Sometimes when paying off a loan earlier you have to pay an interest change fee. There could also be early repayment charges depending on the agreement between the parties.
Sometimes paying off a loan earlier than agreed upon can affect your credit score negatively, even though one would assume this would be a great way to improve your score.
Paying off a loan regularly can help increase your credit score over time. Regular payments are seen as a positive thing by some scoring models.
In some cases you may even see your score dip temporarily after closing a credit account as your credit utilisation ratio, the amount you owe, gets divided by your credit limit.
Leaving a credit card or store card account open after the balance has been paid in full is an easier way to avoid your credit score going down.
Paying off a loan earlier than agreed upon to save money comes down to a few factors:
The loan term
Your financial situation
The interest rate the loan is based on
Whether there are early repayment charges you will be held liable for
The repayment charges may be higher the more time you have left to pay off your loan. Lenders can charge you up to 28 days of interest due to early repayment fees if you have less than 12 months left on a monthly repayment plan.
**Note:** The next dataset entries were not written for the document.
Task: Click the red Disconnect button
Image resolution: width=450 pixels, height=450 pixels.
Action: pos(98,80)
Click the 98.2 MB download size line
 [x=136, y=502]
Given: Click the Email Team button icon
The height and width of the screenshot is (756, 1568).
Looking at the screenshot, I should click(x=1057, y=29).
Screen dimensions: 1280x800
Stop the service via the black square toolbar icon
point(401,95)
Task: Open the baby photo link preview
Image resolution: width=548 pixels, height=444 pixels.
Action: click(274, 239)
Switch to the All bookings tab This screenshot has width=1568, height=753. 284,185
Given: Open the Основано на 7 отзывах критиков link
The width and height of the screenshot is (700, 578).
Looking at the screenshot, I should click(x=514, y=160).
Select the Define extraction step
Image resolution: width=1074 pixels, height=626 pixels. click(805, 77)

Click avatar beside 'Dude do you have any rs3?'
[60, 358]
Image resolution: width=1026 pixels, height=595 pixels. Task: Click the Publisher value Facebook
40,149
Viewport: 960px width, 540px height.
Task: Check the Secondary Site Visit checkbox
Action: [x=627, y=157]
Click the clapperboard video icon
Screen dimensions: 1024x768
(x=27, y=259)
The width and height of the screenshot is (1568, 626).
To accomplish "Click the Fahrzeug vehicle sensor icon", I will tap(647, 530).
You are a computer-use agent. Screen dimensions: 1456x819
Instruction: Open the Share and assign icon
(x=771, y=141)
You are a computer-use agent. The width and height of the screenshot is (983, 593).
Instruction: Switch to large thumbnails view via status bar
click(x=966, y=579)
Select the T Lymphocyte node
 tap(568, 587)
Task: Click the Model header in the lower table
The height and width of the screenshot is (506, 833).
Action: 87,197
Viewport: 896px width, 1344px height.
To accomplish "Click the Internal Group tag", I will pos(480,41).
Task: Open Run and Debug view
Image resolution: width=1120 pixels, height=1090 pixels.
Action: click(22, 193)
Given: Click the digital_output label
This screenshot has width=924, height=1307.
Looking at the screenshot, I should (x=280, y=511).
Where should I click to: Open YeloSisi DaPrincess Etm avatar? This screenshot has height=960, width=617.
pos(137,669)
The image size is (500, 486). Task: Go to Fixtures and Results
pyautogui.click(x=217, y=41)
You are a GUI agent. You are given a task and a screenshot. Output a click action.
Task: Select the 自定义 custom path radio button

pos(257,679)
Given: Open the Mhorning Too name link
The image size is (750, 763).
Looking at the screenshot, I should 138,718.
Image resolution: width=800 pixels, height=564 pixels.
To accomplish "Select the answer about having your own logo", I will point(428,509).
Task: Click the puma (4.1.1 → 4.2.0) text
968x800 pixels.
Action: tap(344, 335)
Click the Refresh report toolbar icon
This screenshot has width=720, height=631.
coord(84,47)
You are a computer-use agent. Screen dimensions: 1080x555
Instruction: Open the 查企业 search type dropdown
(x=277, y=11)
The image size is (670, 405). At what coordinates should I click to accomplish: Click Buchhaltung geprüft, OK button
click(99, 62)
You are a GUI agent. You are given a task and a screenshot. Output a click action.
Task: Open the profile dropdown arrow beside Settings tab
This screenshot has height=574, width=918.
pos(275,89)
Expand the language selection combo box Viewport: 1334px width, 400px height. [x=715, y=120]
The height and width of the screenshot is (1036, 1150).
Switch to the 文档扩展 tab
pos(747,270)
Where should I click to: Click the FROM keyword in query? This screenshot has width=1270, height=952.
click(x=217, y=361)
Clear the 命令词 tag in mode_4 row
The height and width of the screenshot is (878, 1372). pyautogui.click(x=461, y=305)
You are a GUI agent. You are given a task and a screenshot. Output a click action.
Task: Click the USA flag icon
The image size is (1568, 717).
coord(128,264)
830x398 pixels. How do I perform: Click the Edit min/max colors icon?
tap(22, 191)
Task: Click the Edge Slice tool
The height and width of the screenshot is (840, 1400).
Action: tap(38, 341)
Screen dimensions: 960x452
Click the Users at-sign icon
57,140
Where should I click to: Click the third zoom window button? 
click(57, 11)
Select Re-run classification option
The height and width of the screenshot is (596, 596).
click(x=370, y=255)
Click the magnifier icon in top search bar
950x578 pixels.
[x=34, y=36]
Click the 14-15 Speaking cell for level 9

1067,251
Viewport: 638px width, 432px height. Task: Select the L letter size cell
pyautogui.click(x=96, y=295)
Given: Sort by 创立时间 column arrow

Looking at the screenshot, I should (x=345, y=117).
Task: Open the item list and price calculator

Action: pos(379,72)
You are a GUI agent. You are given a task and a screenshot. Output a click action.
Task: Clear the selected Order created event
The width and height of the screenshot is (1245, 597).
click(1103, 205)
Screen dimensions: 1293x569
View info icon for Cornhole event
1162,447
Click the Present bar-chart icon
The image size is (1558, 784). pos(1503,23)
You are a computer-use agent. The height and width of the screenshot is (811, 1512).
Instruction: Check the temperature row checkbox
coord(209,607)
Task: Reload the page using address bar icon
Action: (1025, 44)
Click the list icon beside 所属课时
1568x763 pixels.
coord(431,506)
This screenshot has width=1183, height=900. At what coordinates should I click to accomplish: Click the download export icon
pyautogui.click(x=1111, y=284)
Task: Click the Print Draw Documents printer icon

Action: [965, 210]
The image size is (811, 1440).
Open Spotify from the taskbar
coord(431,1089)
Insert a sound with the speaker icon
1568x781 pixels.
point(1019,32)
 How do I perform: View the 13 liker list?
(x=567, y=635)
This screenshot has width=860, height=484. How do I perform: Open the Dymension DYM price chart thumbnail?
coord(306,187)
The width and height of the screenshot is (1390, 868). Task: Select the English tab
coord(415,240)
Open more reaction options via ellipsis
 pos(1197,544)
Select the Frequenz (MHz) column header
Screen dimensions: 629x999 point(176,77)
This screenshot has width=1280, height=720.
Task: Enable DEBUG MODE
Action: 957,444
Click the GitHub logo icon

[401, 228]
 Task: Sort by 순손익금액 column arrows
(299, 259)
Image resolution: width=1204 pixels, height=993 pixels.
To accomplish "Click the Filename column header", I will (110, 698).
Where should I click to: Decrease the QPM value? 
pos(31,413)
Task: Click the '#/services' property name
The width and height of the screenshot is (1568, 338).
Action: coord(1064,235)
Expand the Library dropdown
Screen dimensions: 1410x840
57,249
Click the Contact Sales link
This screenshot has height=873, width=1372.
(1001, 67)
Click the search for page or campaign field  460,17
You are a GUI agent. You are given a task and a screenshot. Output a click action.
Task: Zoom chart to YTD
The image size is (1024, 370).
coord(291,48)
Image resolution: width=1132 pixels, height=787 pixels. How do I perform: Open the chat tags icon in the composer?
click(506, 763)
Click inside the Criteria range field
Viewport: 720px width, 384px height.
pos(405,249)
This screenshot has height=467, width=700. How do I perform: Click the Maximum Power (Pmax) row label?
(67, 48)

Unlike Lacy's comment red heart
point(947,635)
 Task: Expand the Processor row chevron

If you have more than 12 months left on your loan term, an extra 30 days of interest can be added on by lenders.
It is important to make sure you take time to sit down and read your loan agreement. This is so that you fully understand the terms and conditions associated with fees that you could be liable for when paying the loan off earlier.
You may still be able to save money and there are many reasons why someone might want to pay off a loan earlier, other than saving money. If it is the right thing to do will completely depend on your circumstances.
This would depend on what type of debt you are looking at. If you have credit such as a loan or credit card, this would be good for your credit score. If you have credit and you are paying it back on time like you should be according to the agreement, this is good for your credit score and will push it up.
What could be viewed as bad is having no credit history showing that you can pay back borrowed money.
The reason for this is that having credit and paying it back, as promised, shows that you can handle finances while sticking to an agreement.
If you have debt from unpaid loans and credit cards, this will negatively impact your credit score. It will then show that you failed to keep an agreement with repayment and will push your credit score down.
It will show up as a warning to other companies or banks who you are wanting to lend money from.
Building a good credit score is important as it is a determining factor in your ability to borrow money or access products such as credit cards or loans.
Keeping a good credit score is just as important as it also shows potential lenders that you can work with your finances responsibly and pay as per your agreed terms.